Looks good to me, ok nicm
On Wed, Jun 02, 2021 at 09:00:16PM +0200, Ingo Schwarze wrote:
> Hi,
>
> feeling hesitant to commit into ksh without at least one proper OK,
> i'm resending this patch here, sorry if i missed private feedback.
>
> What the existing code does:
> It tries to make sure that multi-byte UTF-8 characters get passed on by
> the shell without fragmentation, not one byte at time. I heard people
> say that some software, for example tmux(1), may sometimes get confused
> when receiving a UTF-8 character in a piecemeal manner.
>
> Which problem needs fixing:
> Of the four-byte UTF-8 sequences, only a subset is identified by the
> existing code. The other four-byte UTF-8 sequences still get chopped
> up resulting in individual bytes being passed on.
>
>
> I'm also adding a few comments as suggested by jca@. Parsing of UTF-8
> is less trivial than one might think, witnessed once again by the fact
> that i got this code wrong in the first place.
>
> I also changed "cc & 0x20" to "cc > 0x9f" and "cc & 0x30" to "cc > 0x8f"

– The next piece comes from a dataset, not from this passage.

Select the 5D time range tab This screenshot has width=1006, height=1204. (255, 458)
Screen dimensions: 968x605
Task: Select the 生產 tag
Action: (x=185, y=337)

> for uniformity and readabilty - UTF-8-parsing is bad enough without
> needless micro-optimization, right?
>
>
> Note that even with the patch below, moving backward and forward
> over a blowfish icon on the command line still does not work because
> the character is width 2 and the ksh code intentionally does not
> use wcwidth(3). But maybe it improves something in tmux? Not sure.
>
> Either way, unless it causes regressions, this (or a further improved
> version) should go in because what is there is clearly wrong.
>
> OK?
> Ingo
>
>
> Index: emacs.c
> ===================================================================
> RCS file: /cvs/src/bin/ksh/emacs.c,v
> retrieving revision 1.87
> diff -u -p -r1.87 emacs.c
> --- emacs.c 8 May 2020 14:30:42 -0000 1.87
> +++ emacs.c 13 May 2021 18:16:13 -0000
> @@ -1851,11 +1851,17 @@ x_e_getu8(char *buf, int off)
> return -1;
> buf[off++] = c;
>
> - if (c == 0xf4)
> + /*
> + * In the following, comments refer to violations of
> + * the inequality tests at the ends of the lines.
> + * See the utf8(7) manual page for details.
> + */
> +
> + if ((c & 0xf8) == 0xf0 && c < 0xf5) /* beyond Unicode */
> len = 4;
> else if ((c & 0xf0) == 0xe0)
> len = 3;
> - else if ((c & 0xe0) == 0xc0 && c > 0xc1)
> + else if ((c & 0xe0) == 0xc0 && c > 0xc1) /* use single byte */
> len = 2;
> else
> len = 1;
> @@ -1865,9 +1871,10 @@ x_e_getu8(char *buf, int off)
> if (cc == -1)
> break;
> if (isu8cont(cc) == 0 ||
> - (c == 0xe0 && len == 3 && cc < 0xa0) ||
> - (c == 0xed && len == 3 && cc & 0x20) ||
> - (c == 0xf4 && len == 4 && cc & 0x30)) {
> + (c == 0xe0 && len == 3 && cc < 0xa0) || /* use 2 bytes */
> + (c == 0xed && len == 3 && cc > 0x9f) || /* surrogates */
> + (c == 0xf0 && len == 4 && cc < 0x90) || /* use 3 bytes */
> + (c == 0xf4 && len == 4 && cc > 0x8f)) { /* beyond Uni. */
> x_e_ungetc(cc);
> break;
> }